CONSIGNE A.
Répondez à ces questions à l'aide de l'extrait sur P&G :
(i) Quel quatrième gagnant P&G veut-il ajouter ?
(ii) En quelle année l'entreprise vise-t-elle le zéro émission nette ?
(iii) Avec quel type d'électricité tournent ses usines en Europe ?

EXTRAIT DE PAGE.
━━━

Pour P&G, le développement durable n’est pas un simple slogan, poursuit Olivier Lemay. « Dans notre secteur, nous évoquons souvent une situation gagnant-gagnant-gagnant qui bénéficie à la fois au fournisseur, au retailer et au consommateur. Mais nous voulons y ajouter un quatrième gagnant : la société. C’est pourquoi nous nous attaquons à nos émissions : l’objectif est d’atteindre la neutralité CO2 d’ici 2030 et le zéro émission nette en 2040. »
Cycle de vie
Comment la multinationale compte-t-elle y parvenir ? « Tout d’abord, nous voulons 100 % d’emballages recyclables ou réutilisables à l’horizon 2030. Nous réduisons de 50 % l’utilisation de plastique vierge dans nos emballages. Vous avez peut-être remarqué que nos systèmes de rasage Gillette sont présentés dans des emballages en carton depuis l’année dernière. Nos usines en Europe tournent entièrement à l’électricité renouvelable. Nous avons également lancé des recharges pour le shampooing Head & Shoulders. Enfin, nous utilisons de plus en plus d’ingrédients naturels, comme dans les assouplissants d’origine végétale Lenor. »

━━━

DOCUMENTS FOURNIS.
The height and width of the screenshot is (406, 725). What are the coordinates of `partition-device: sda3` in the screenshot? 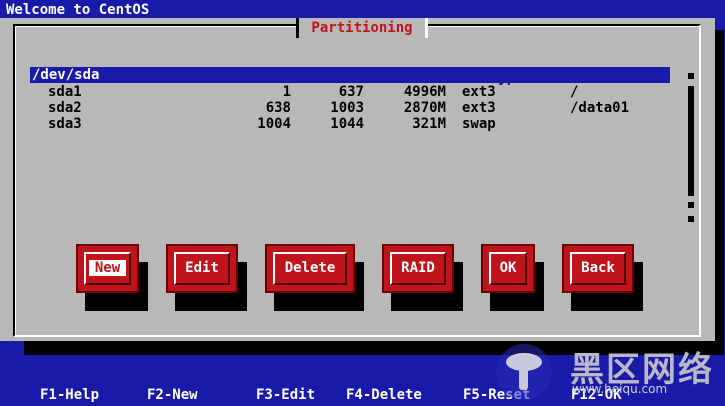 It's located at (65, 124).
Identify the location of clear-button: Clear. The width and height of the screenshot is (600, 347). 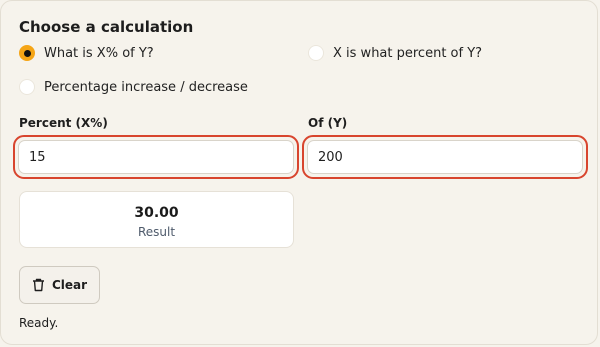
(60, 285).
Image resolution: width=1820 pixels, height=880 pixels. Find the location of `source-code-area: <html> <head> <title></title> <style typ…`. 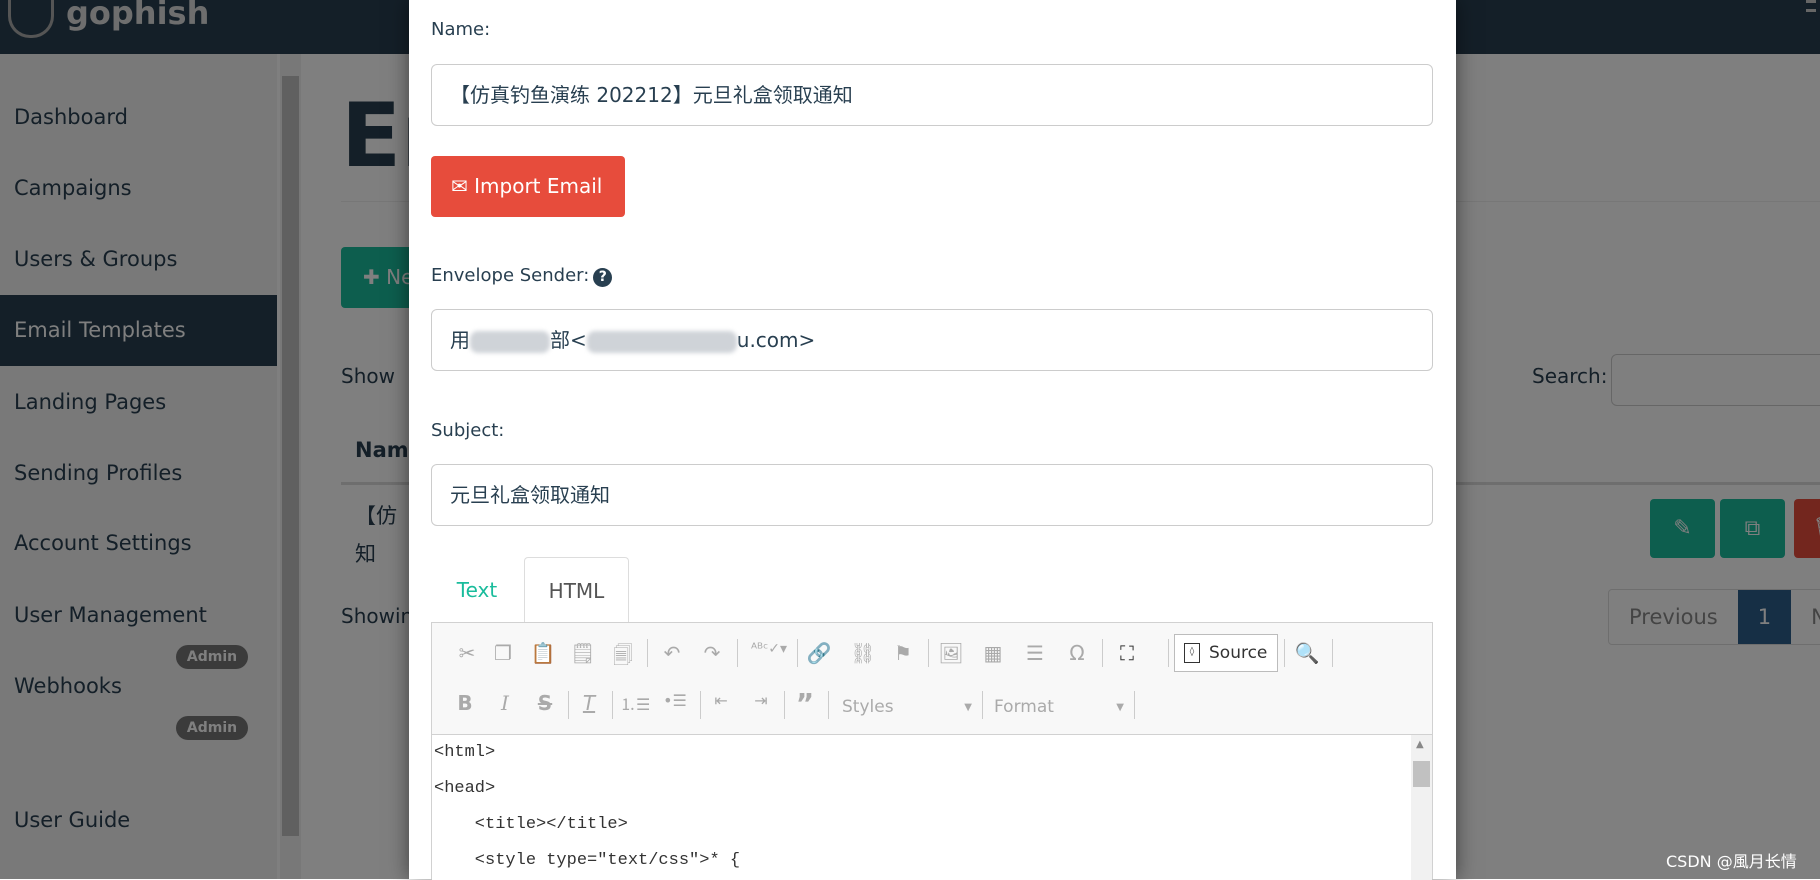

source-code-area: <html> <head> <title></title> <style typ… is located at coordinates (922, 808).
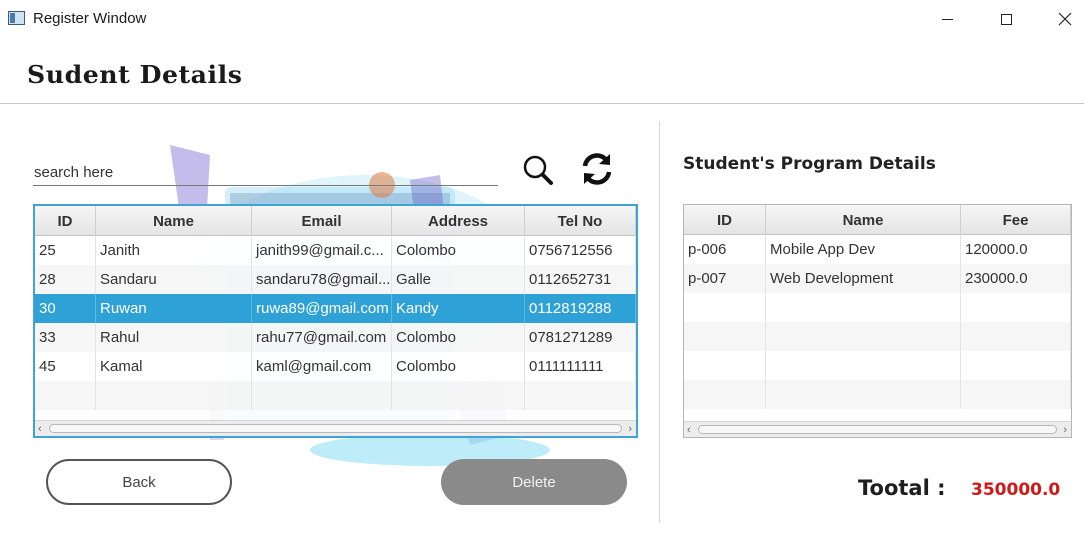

━━━

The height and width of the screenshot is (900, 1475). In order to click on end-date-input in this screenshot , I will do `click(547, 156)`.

━━━

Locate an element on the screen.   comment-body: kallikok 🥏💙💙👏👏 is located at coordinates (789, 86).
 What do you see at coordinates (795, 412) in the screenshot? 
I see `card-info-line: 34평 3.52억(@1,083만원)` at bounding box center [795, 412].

━━━

CONSIGNE B.
Dans les enregistrements, reprenez les lignes allant de celle qui contient « What do you » jusqu'à celle qui contient « center [795, 412]. » incluse, en remplaçant « screenshot » par « image », sans rien modifier d'autre. Donnez uniquement ces lignes.

RÉPONSE RÉDIGÉE A.
(i) La société.
(ii) En 2040.
(iii) Entièrement à l'électricité renouvelable.

RÉPONSE RÉDIGÉE B.
 What do you see at coordinates (795, 412) in the image? 
I see `card-info-line: 34평 3.52억(@1,083만원)` at bounding box center [795, 412].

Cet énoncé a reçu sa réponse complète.